Acousto-optical spectrum analysis of ultra-high-frequency radio-wave analogue signals with an improved resolution exploiting the collinear acoustic wave heterodyning

Abstract

This article is devoted to the problem of improving the frequency resolution inherent in a parallel acousto-optical spectrum analysis via involving an additional nonlinear phenomenon into the data processing. In so doing, we examine possible application of the wave heterodyning to the real-time scale acousto-optical analysis of the frequency spectrum belonging to ultra-high-frequency radio-wave signals peculiar, for example, for radio-astronomy. The nonlinear process of wave heterodyning is realized through providing a co-directional collinear interaction of the longitudinal acoustic waves of finite amplitudes. This process, which is beforehand studied theoretically and investigated experimentally via the acousto-optical technique as well, allows us either to improve the frequency resolution of spectrum analysis at a given frequency range or to increase by a few times the current frequencies of radio-wave signals under processing. The first step along this way is connected with the experimental modeling of the acoustic wave heterodyning in solids via exploitation of the specific acousto-optical cell based on a liquid, which allows the simplest realization of a cell with the needed properties.
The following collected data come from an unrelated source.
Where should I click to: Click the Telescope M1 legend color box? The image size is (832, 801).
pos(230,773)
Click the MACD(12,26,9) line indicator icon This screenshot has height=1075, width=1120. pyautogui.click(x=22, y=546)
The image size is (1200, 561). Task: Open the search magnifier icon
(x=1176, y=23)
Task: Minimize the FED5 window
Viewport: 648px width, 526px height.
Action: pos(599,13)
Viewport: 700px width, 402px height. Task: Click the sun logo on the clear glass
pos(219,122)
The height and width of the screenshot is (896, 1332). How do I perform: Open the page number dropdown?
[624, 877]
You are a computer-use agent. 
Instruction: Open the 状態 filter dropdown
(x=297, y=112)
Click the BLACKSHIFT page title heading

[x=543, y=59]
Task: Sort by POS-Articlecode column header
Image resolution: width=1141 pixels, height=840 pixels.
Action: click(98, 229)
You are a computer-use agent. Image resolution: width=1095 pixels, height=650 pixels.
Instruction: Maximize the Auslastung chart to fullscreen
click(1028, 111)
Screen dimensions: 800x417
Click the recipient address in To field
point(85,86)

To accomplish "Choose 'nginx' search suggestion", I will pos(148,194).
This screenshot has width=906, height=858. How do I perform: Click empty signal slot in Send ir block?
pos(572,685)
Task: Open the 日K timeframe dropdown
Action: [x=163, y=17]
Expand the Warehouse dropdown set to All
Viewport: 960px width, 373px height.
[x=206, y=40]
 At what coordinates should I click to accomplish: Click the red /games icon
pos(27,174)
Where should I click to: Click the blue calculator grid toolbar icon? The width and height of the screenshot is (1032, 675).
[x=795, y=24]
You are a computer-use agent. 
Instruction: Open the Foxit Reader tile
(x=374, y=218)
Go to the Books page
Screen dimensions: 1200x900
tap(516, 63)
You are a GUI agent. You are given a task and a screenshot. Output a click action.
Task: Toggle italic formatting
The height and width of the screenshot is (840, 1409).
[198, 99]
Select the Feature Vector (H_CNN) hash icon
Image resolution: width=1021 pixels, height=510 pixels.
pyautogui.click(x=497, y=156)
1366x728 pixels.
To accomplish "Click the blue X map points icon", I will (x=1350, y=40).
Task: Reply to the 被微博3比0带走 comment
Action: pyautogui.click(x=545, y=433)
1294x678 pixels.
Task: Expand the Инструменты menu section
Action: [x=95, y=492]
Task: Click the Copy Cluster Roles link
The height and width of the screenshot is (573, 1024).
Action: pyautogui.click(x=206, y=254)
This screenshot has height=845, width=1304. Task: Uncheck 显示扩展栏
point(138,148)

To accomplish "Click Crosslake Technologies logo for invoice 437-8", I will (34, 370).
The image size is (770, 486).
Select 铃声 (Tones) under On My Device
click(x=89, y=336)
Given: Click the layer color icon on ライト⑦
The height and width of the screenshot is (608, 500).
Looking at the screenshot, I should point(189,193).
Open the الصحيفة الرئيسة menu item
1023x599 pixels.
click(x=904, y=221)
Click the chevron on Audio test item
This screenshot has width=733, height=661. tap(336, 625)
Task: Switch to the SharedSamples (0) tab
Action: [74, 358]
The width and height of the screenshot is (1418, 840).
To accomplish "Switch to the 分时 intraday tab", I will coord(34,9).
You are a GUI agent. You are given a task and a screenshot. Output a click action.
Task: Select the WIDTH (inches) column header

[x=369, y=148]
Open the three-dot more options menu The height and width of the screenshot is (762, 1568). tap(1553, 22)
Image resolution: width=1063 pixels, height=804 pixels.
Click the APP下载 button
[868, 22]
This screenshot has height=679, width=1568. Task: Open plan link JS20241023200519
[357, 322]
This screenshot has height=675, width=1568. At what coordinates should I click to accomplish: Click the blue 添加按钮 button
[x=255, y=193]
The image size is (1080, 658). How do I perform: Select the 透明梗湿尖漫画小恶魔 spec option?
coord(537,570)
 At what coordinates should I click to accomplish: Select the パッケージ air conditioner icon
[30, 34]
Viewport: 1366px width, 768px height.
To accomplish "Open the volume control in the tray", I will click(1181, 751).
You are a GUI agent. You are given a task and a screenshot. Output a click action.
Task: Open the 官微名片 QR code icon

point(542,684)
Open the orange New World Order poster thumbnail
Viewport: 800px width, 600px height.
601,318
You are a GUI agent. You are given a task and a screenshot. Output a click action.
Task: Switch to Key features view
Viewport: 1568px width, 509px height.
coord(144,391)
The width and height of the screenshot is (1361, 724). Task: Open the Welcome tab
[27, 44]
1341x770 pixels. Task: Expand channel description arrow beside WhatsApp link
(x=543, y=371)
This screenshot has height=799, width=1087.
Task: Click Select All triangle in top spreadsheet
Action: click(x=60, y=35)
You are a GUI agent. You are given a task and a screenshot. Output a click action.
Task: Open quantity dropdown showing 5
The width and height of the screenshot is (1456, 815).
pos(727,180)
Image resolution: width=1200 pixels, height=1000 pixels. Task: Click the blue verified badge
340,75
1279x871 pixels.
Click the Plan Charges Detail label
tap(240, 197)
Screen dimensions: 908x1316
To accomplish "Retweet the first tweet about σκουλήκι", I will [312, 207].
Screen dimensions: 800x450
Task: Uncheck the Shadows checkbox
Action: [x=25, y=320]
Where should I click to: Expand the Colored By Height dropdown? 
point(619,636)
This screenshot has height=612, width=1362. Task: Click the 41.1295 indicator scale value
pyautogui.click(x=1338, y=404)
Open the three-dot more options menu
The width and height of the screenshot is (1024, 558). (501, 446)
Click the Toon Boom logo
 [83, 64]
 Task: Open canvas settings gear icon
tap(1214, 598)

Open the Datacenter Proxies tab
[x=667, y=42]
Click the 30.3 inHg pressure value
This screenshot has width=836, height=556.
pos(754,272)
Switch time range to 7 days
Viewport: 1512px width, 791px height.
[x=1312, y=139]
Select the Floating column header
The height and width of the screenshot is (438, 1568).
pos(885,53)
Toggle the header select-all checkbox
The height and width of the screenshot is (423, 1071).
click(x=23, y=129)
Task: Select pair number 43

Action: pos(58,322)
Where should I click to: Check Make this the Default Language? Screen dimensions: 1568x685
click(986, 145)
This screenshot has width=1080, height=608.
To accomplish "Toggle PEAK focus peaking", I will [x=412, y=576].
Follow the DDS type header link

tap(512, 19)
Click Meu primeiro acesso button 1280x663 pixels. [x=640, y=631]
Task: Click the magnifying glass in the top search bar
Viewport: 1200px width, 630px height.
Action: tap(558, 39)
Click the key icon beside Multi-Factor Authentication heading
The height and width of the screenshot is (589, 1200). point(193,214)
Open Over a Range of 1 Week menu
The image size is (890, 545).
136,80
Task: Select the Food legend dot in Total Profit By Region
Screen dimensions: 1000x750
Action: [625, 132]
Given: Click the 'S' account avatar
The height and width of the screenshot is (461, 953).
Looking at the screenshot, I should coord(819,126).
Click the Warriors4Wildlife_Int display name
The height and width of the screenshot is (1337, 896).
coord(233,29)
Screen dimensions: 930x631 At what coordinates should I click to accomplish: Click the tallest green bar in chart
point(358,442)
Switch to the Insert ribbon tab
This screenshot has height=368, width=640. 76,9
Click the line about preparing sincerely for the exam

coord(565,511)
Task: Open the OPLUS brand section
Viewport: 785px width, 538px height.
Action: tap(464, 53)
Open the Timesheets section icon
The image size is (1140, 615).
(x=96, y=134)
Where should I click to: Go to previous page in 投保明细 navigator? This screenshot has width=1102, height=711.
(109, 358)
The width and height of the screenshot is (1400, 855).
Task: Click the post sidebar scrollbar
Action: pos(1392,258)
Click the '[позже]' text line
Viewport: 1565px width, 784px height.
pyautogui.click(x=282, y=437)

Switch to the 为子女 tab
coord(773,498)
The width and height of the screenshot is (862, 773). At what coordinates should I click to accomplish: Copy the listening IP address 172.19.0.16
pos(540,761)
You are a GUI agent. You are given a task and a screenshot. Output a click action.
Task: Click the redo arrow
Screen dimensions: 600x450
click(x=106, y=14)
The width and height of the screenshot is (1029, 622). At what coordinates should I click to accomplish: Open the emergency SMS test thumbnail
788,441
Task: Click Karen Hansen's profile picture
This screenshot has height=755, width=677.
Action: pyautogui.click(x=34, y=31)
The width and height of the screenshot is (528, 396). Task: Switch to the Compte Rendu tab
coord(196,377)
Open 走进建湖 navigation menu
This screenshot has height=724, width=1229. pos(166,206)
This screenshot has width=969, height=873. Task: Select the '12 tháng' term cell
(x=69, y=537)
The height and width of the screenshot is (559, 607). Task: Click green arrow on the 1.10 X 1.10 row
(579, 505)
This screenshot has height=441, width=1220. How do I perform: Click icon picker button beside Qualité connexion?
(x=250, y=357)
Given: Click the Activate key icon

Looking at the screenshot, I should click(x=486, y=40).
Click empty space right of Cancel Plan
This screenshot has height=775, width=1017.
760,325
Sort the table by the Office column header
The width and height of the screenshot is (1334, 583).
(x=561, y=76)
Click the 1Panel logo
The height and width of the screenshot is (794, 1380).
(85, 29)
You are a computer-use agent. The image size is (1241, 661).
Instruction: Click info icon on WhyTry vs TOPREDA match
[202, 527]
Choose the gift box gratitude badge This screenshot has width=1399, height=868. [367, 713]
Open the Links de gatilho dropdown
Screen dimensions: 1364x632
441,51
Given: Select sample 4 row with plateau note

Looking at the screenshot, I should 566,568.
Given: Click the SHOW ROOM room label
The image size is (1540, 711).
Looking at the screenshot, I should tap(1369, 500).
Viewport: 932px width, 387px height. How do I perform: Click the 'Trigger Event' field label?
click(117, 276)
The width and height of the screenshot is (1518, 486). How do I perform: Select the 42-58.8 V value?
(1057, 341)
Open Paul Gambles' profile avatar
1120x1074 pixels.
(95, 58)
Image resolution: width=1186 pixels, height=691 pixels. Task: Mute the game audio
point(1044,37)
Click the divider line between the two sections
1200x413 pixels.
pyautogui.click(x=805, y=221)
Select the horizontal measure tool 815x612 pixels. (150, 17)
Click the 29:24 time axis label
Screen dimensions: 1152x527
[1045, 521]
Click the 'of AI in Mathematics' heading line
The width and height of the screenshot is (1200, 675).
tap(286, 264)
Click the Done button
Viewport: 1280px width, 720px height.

Then, these theoretical and practical findings are used in our experimental studies aimed at creating a new type of acousto-optical cells, which are able to improve the resolution inherent in acousto-optical spectrum analyzer operating over ultra-high-frequency radio-wave signals. In particular, the possibility of upgrading the frequency resolution through the acoustic wave heterodyning is experimentally demonstrated using the cell made of lead molybdate crystal. The obtained results demonstrate practical efficiency of the novel approach presented.